(Editor's note: This report was updated Wednesday with comments from Hackensack Meridian Health.)
Two of the state's largest health systems are now involved in a case brought on by some of their peers against the state's largest insurer, according to a court order Monday.
The case by three hospitals — Holy Name Medical Center, the Valley Hospital and CentraState Medical Center — against Horizon Blue Cross Blue Shield of New Jersey has recently seen a reduction in plaintiffs and a weakening of the case after a recent court decision by Superior Court Judge Robert Contillo.
But the remaining claims, including breach of contract and good faith covenant, could be determined by depositions of C-suite executives from the former Barnabas Health (now RWJBarnabas) and former Hackensack University Health Network (now Hackensack Meridian Health).
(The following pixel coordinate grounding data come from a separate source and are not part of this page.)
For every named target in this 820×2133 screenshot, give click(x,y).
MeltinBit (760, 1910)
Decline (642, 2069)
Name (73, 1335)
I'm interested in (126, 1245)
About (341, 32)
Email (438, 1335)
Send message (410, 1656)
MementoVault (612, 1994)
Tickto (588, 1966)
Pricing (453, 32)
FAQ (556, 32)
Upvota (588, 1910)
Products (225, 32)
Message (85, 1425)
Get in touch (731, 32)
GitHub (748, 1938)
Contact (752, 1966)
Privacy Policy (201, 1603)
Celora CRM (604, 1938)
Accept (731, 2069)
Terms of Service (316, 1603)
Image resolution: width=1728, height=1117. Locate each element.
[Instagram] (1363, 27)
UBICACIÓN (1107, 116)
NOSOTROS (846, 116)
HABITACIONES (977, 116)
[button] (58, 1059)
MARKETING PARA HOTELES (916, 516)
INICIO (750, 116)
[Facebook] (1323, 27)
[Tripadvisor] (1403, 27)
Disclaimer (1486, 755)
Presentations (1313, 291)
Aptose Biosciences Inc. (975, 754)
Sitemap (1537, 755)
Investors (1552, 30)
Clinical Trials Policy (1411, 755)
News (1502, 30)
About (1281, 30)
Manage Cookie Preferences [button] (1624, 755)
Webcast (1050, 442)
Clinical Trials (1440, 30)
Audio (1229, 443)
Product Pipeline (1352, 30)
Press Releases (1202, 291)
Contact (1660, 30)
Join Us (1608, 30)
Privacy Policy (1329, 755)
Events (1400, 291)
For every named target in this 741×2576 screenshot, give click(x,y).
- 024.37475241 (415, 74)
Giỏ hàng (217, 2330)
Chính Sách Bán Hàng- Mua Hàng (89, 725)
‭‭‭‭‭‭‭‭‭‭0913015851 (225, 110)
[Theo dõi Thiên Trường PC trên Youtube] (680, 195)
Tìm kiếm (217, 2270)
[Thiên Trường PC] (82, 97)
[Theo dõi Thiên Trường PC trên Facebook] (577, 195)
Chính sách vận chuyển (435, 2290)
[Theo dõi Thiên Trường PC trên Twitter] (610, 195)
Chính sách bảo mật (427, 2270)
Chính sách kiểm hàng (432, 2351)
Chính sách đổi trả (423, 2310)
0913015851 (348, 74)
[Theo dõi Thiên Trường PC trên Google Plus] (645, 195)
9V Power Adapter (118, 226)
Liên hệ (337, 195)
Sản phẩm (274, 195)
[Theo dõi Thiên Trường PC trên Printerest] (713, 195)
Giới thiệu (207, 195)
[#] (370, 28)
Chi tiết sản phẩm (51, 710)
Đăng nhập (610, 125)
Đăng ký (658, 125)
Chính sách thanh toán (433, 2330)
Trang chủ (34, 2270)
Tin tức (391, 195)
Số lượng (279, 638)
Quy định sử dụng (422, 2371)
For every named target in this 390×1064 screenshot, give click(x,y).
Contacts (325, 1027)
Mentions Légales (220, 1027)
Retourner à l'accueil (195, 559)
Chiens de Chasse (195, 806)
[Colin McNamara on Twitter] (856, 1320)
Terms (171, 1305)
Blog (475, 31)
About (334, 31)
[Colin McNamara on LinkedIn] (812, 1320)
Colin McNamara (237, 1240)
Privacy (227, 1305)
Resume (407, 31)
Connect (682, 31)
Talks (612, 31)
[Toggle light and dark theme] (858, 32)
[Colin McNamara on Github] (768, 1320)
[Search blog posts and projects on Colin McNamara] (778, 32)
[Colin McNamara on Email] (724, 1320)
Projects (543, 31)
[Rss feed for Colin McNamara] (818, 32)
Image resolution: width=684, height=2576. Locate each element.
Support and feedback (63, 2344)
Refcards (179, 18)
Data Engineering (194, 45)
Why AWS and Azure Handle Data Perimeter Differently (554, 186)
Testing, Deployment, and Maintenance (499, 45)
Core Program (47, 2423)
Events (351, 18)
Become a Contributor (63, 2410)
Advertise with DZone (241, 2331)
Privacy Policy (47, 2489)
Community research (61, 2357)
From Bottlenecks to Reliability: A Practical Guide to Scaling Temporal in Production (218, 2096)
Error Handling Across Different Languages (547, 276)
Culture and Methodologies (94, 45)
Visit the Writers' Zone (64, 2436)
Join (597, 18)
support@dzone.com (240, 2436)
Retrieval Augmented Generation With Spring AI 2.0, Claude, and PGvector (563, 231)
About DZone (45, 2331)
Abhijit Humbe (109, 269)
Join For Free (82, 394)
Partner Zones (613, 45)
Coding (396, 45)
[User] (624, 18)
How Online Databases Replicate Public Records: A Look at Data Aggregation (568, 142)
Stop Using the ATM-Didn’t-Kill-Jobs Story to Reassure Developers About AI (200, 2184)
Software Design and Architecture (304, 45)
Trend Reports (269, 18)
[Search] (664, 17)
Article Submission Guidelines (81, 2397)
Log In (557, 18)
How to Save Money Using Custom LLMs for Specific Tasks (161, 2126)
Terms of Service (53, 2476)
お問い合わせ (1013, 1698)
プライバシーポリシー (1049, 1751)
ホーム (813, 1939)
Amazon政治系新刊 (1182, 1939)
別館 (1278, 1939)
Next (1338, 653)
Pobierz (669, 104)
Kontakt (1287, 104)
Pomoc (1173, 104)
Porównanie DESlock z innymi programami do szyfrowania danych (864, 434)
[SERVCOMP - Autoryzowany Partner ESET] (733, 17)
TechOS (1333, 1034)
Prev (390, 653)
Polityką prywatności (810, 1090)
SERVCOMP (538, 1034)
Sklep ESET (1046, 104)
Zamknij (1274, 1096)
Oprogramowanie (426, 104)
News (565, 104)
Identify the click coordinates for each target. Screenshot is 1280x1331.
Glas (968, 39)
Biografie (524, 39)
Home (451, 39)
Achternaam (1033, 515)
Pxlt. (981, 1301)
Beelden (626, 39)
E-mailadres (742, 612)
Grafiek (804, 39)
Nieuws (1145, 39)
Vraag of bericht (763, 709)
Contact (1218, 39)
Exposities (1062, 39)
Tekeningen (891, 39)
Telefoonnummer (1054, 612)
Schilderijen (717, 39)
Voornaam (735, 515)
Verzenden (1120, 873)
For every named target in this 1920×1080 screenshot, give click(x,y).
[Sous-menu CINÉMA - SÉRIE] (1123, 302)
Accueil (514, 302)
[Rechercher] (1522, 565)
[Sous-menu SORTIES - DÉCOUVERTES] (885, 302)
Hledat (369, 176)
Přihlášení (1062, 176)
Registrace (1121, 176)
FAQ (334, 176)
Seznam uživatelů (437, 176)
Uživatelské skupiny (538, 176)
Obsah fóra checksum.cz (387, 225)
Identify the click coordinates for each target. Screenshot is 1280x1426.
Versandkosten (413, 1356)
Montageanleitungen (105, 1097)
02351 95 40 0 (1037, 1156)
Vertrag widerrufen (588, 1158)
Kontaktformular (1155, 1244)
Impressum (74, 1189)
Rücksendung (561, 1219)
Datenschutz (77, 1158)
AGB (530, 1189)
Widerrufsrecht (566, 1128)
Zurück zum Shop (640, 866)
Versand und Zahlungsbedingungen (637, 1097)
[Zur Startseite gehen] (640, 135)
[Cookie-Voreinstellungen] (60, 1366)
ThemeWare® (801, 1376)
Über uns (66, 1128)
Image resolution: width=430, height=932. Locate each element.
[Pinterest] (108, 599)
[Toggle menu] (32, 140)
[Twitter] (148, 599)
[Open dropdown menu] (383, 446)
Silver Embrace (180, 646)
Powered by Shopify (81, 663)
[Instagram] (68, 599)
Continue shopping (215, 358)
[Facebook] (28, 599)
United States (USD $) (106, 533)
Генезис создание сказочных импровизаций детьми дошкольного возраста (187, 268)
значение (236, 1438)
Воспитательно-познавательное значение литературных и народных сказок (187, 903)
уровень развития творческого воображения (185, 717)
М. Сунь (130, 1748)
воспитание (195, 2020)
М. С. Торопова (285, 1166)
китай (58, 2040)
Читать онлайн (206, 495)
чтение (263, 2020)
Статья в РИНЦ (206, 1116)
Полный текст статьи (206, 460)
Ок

Michael Furey, attorney for the three plaintiff hospitals, said the judge’s decision to allow an amendment of the subpoenas — which originally named CEOs Barry Ostrowsky of Barnabas and Robert Garrett of Hackensack — was a good thing for the hospitals.
Furey said the hospitals intend to show that, prior to the McKinsey report, which has been cited as the source for criteria to create the OMNIA Alliance, both Barnabas and Hackensack officials already were in discussions with Horizon about the new program.
Horizon announced the Alliance and the OMNIA tiered network plan in September 2015, and has since been developing the Alliance, while the insurance plan has been on the market for a year. The plan, which began the controversy between the state’s hospitals, divided all hospitals currently in-network with Horizon into two categories. The first category, named Tier 1, included hospitals which agreed to lower rates in exchange for a potential increase in patient volume.
Patients who use Tier 1 hospitals were incentivized with low or no copays in addition to advertised lower premiums. Tier 2 hospitals remained in-network but were not given any incentive. The market shift became a point of controversy, as many in Tier 2 were mostly independent or smaller health systems and urban safety nets in the state, compared with the primarily larger suburban health systems in Tier 1.
"Judge Contillo's ruling today is a clear and decisive victory for New Jersey's independent hospitals, patients and health care transparency,” Furey said in a statement. "We also expect to obtain further evidence that the scoring protocol was biased in favor of the state’s largest hospital systems. This ruling is yet another important step in unraveling the secrecy surrounding Horizon's OMNIA selection process and comes on the heels of last month's decision by Judge Contillo which laid the basis for the hospitals’ three claims to proceed, raising important questions surrounding the formation of OMNIA and the selection of Tier 1 hospitals.
“We remain confident that ultimately the public will learn the truth about OMNIA, and that the court will rule in favor of the hospitals."
Jay Picerno, RWJBarnabas’ chief financial officer, and Philip Turner, director of managed care at Hackensack, or Robert Glenning, Hackensack’s CFO, will be deposed.
“Hackensack Meridian Health is committed to providing our communities with access to patient-centered, affordable, high-quality care. We remain committed to our mission of maintaining health, and not just treating illness. We look forward to continuing partnerships with payors and other innovative providers that share our vision of serving our communities,” said Robert Garrett, co-CEO of Hackensack Meridian Health.
A spokesperson for RWJBarnabas said in a phone interview Monday evening that the system had not yet had an opportunity to review the court's opinion.
Officials for Horizon were not available for comment Monday evening.